O kadar ki, kendi koydukları yasadan bile kaçıyorlar, kendi atadıkları
polislerden bile kaçıyorlar, kendi tayin ettikleri mahkemelerden bile
kaçıyorlar, gazetecilerin sorularından kaçıyorlar, halkın tepkisinden
kaçıyorlar, vs. vs... Bu kadar kaçak güreşirlerken, başkalarını kaçak olmakla
suçluyorlar, tam da keçinin, koyunun telden atlarken kuyruğunun kalkıp, malum
yerinin görülmesinin arkasından takındığı tavra benziyor, takındıkları tutum.
Yazar Cemalettin Canlı; “O Çocuklar O Yapraklar” adıyla
yayınladığı ve Zakir Koçak’ın, bazı
hayatlar herkesin hikayesi görüsüyle, Tren istasyonlarında, 6-7 Eylül’ün
Beyoğlu’sunda, Ankara gecekondularında, TİP’te, DEV-GENÇ’te, Kızıldere’de
yaşananlarla, Ulucanlarda, Mamak’ta işkencelerin ve hücrelerin, Türkiye
devrimci yolunun hikayesinin arka plan oluşturduğu ortamı yazdığı kitabın bir
bölümünde, 27 Mayıs 1960 darbesi öncesinin muktediri Adnan Menderes ve ekibinin
kaçış hikayesini anlattığı bölümde şöyle yazmaktadır.
“Darbe haberini
Eskişehir’deyken alan Menderes, Kütahya’ya doğru kaçıyor. Malum, Menderes bir
ara Kütahya milletvekilliği yapmış, bazı yatırımları da var. Dolayısıyla
Kütahya’da saklanabileceğini düşünüyor. Bundan dolayıdır ki Kütahya’da
olağanüstü önlemler alınıyor.
Ben daireden çıktım,
vilayet’in önünde silahlı olarak üç havacı binbaşı ve bir de inzibat yüzbaşı
konuşuyorlardı. Konuştuklarından Menderes ve yanındakileri Kütahya’ya girmeden
enterne etmeyi düşündükleri anlaşılıyordu. Kente girdiklerinde halkın sahip
çıkmasından korkuyorlardı. Araçlarına binerek Eskişehir yönüne hareket ettiler.

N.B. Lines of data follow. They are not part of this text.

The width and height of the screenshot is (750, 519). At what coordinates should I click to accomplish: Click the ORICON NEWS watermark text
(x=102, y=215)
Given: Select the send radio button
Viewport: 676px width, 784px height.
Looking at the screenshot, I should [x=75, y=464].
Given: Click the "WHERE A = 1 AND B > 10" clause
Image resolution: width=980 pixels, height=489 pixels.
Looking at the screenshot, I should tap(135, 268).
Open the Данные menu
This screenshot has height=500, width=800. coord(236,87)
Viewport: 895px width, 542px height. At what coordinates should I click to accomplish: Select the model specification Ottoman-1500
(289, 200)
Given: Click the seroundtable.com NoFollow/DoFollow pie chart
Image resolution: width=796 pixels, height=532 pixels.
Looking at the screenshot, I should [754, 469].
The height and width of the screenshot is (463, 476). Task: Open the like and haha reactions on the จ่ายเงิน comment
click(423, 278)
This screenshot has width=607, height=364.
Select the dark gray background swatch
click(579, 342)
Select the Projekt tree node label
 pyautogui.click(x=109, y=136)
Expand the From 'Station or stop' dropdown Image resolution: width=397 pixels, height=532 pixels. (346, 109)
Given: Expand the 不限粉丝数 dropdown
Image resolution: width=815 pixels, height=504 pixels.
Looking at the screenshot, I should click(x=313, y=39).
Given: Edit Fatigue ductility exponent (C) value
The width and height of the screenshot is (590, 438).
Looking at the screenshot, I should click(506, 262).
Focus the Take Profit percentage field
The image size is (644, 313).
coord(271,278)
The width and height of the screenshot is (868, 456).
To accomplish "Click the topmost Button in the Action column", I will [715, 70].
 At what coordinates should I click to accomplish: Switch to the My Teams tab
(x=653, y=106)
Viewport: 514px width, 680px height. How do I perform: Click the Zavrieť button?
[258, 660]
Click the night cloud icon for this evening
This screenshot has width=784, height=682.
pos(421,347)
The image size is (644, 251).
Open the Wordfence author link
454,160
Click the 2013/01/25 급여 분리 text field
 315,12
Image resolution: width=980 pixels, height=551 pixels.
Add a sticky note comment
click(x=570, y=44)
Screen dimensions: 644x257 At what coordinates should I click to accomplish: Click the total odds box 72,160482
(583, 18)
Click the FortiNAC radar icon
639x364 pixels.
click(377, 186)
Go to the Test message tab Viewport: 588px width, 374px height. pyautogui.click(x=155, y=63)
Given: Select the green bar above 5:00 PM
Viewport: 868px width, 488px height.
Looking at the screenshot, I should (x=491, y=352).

Ben de arkalarından gittim.
Kütahya çıkışında, Azot
sanayine yakın bir noktada haki renkli steyşın bir arabanın yaklaştığı görüldü.
Ben yavaşladım. Haki steyşın durdu, ama onları karşılamaya giden asker dolu
araç son sürat haki steyşının üstüne gitti. Gelen haki steyşından inen üç kişi
araziye doğru kaçmaya başladı. Ben sağa çekip dururken binbaşıların kaçanların
peşinden “dur” diye bağırdıklarını duydum. Kaçaklar durdu, ellerini başlarının
üstüne koyup yaklaşmaya başladılar. Önde Menderes, arkada Hasan Polatkan ve geride
Tahsin Yazıcı vardı. Alıp arabalarla şehre getirildiler, ben de daireye geri
dönüp olanı biteni anlattım. Sonrası malum.”
Muktedirlerin gazabından,
hiddetinden ve şiddetinden kaçan garibanların durumunu, hadi güzel güzel
kulplar bularak, açıklıyorsunuz, mezkur kaçışları suçluluğa bağlıyorsunuz,
velev ki doğru, yukarıda kısaca anlatıldığı üzere, dönemin muktedirinin bu
kaçışını ve korkusunu neye bağlayacaksınız...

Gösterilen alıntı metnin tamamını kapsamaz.